What you should do -> Put the material from the line that contains "Open the Users tab" down through the line that contains "tap(485, 168)" into a two-column CSV with the columns input and output, one row per text and its answer. Quote each field, turn line breaks into spaces, and leave the pictures out.
[Start Dataset]
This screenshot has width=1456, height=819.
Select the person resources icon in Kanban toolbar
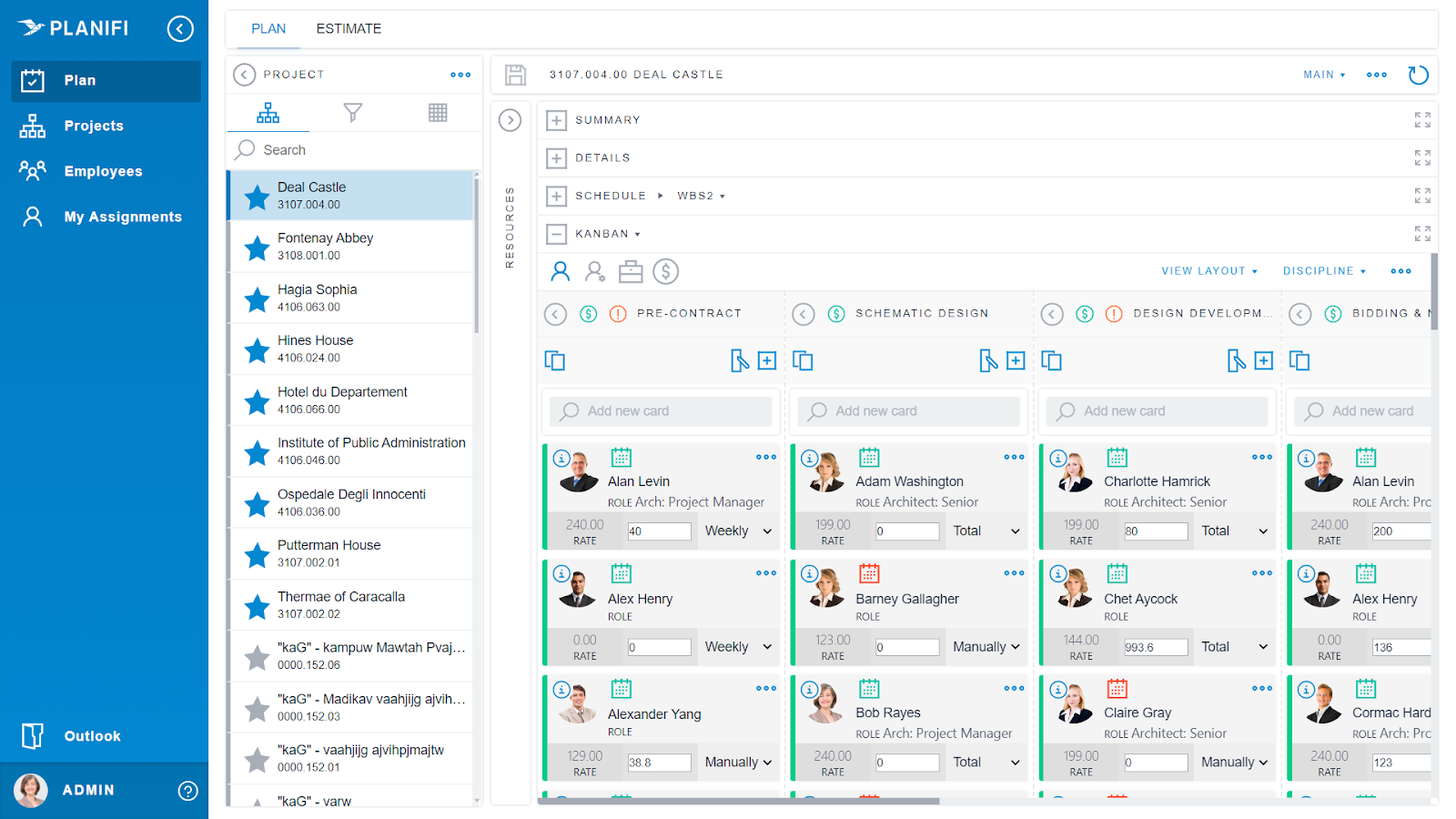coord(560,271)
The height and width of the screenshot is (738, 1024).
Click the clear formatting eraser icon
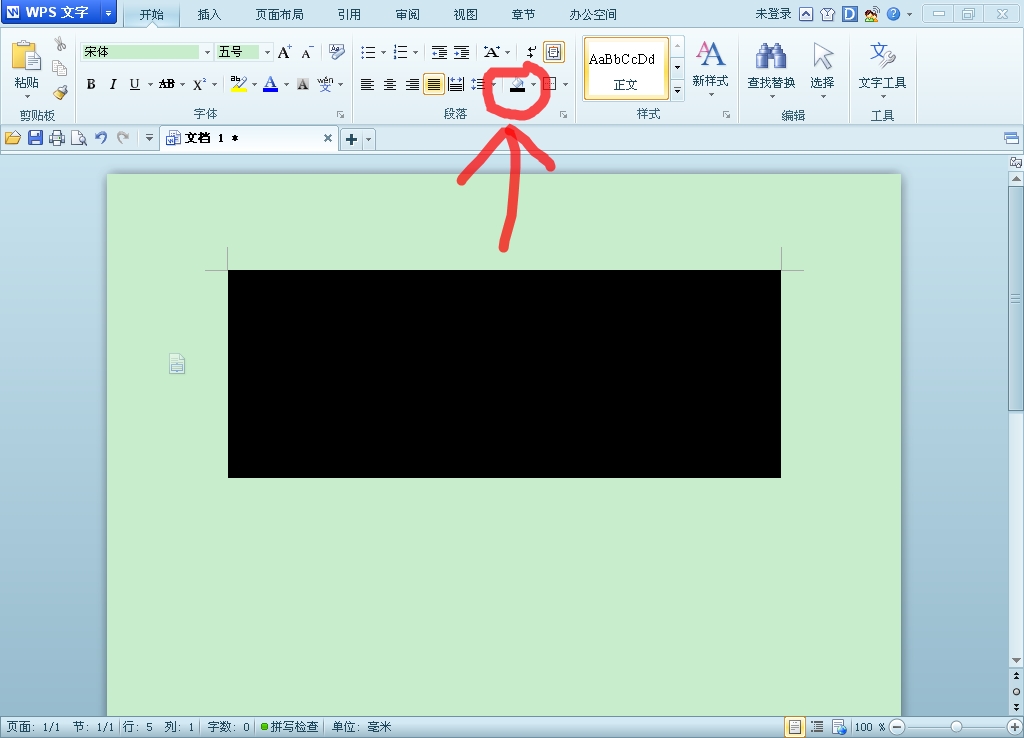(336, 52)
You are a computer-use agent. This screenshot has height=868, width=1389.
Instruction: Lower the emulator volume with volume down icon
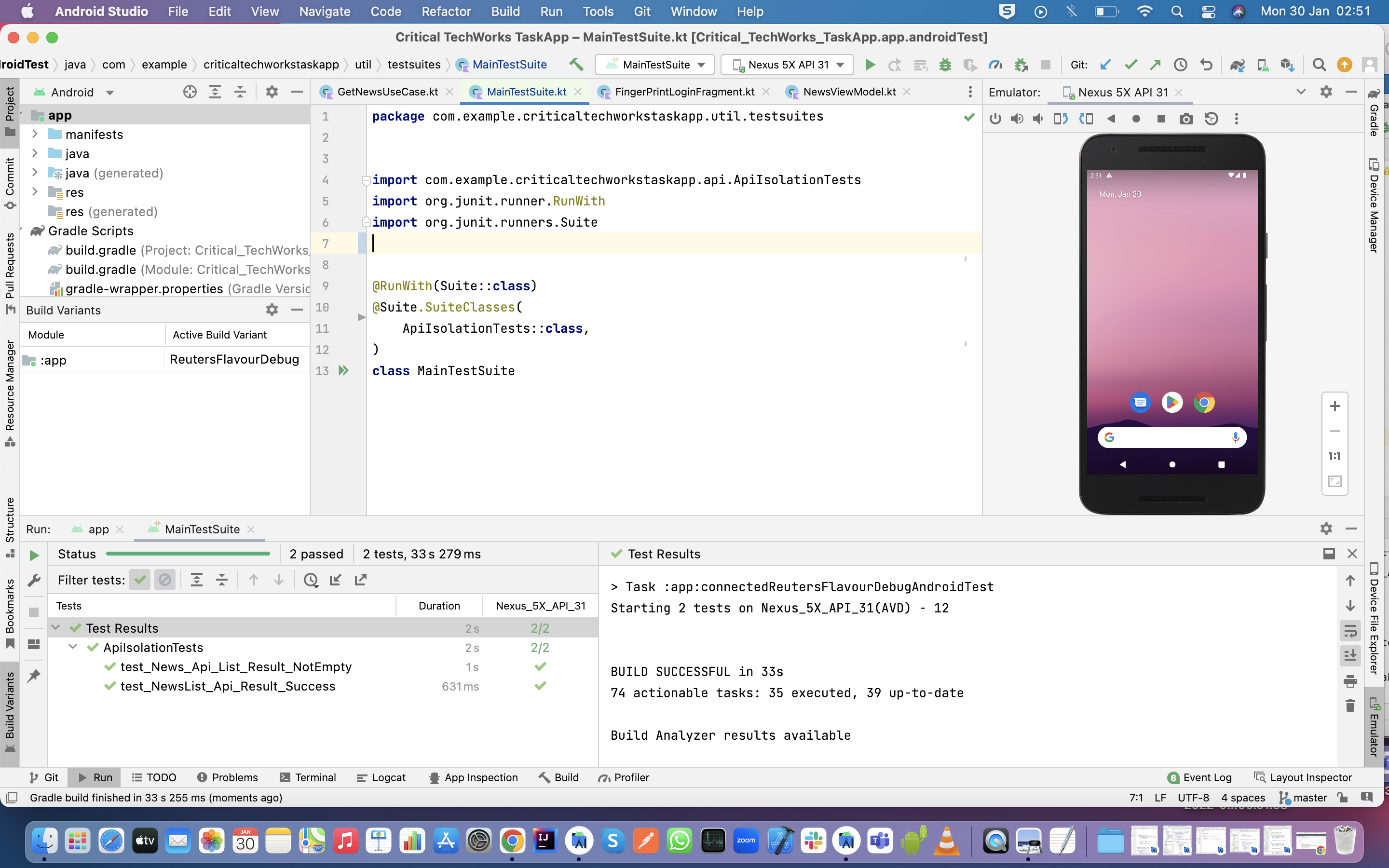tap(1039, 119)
[End Dataset]
[Start Dataset]
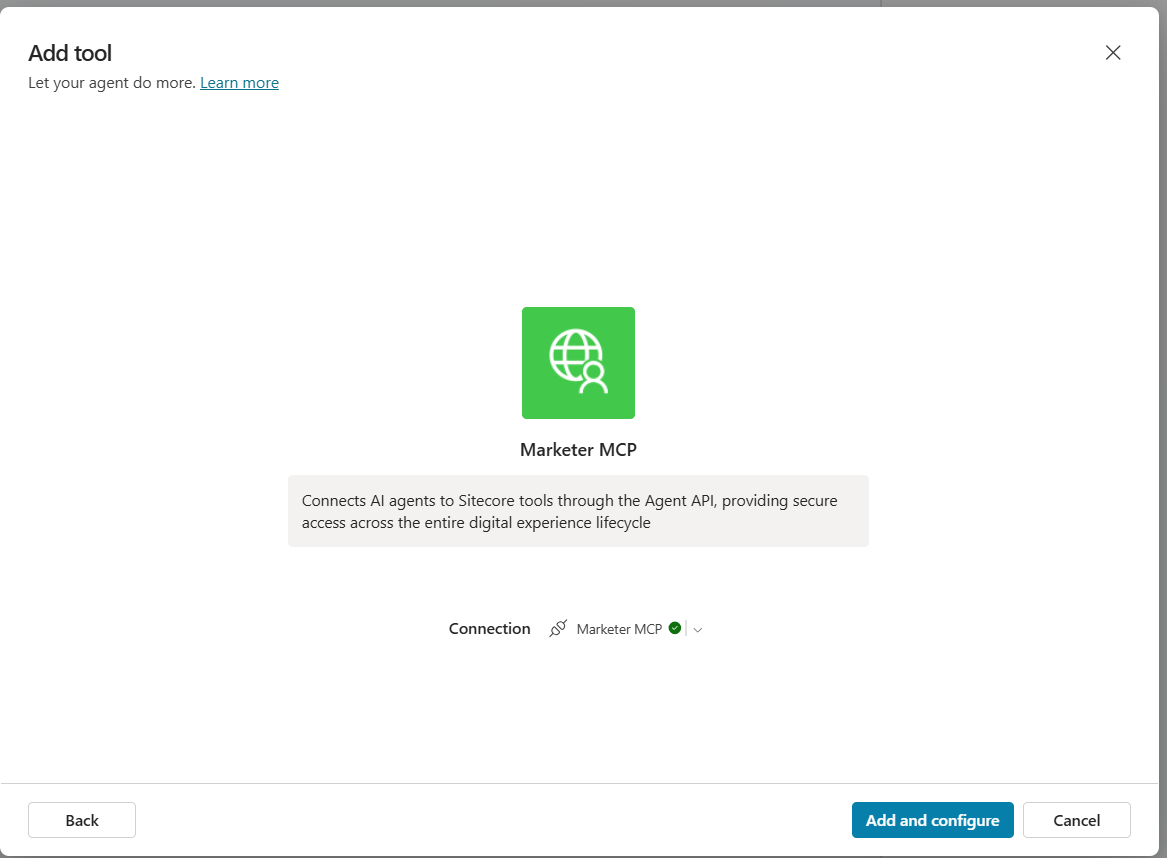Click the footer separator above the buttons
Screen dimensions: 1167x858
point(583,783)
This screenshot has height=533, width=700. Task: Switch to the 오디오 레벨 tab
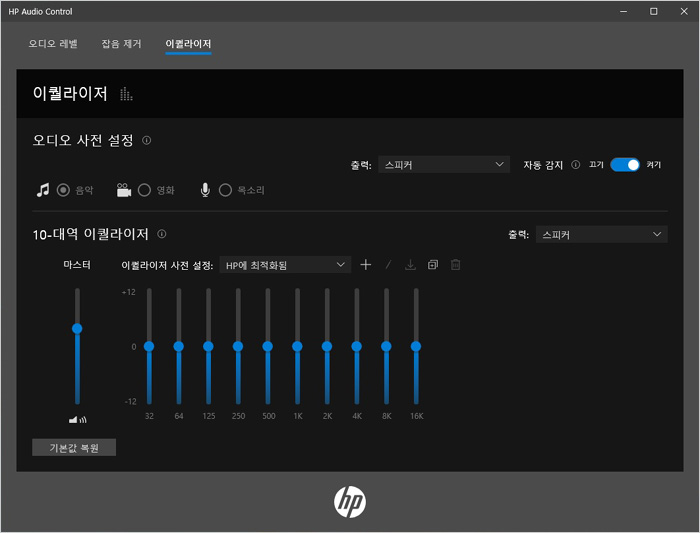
[End Dataset]
[Start Dataset]
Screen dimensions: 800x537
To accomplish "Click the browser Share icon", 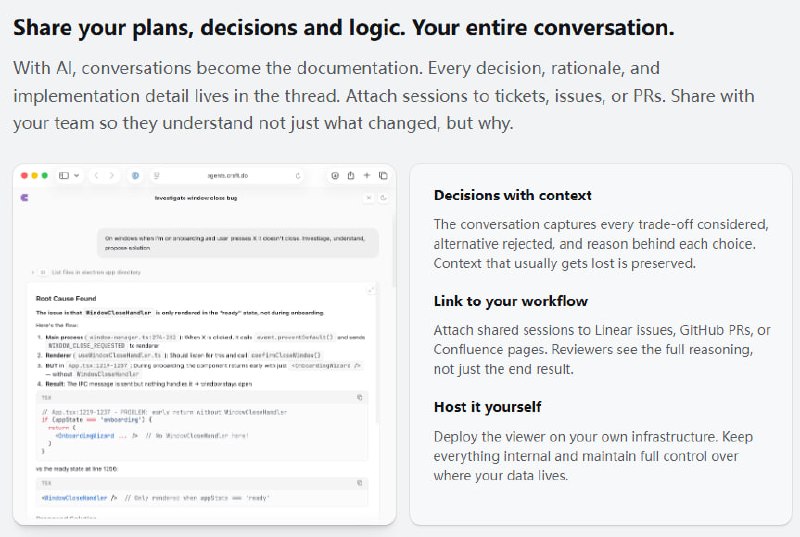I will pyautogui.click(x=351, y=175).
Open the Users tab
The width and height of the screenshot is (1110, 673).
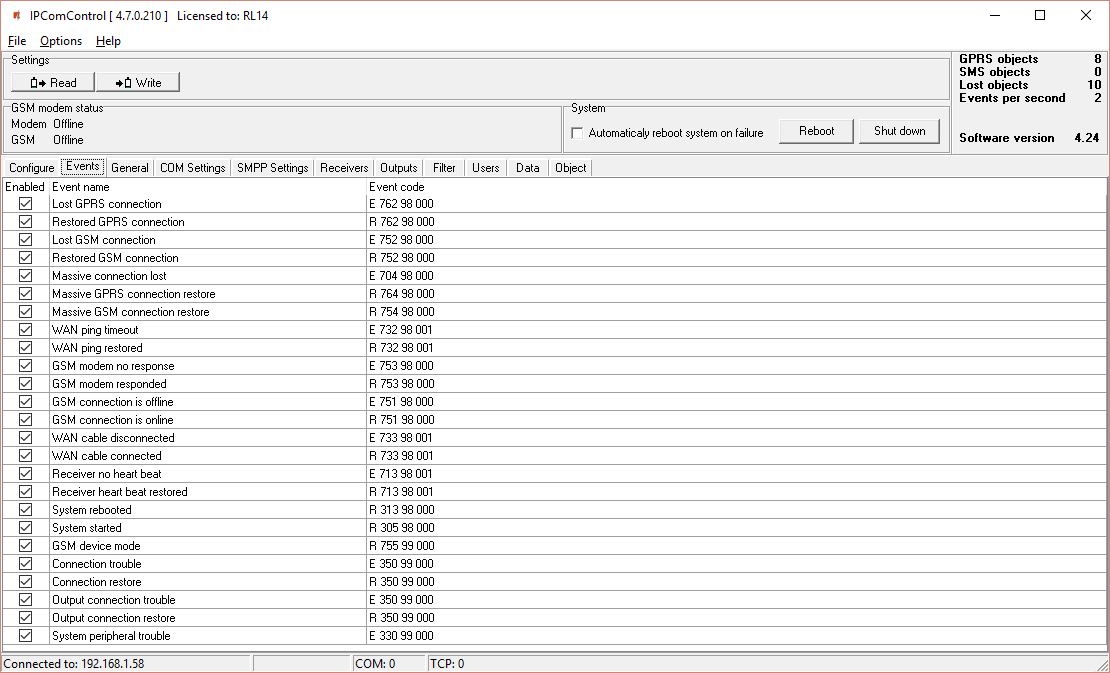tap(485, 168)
[End Dataset]
Exercise result ->
input,output
"Open the Users tab The width and height of the screenshot is (1110, 673).","tap(485, 168)"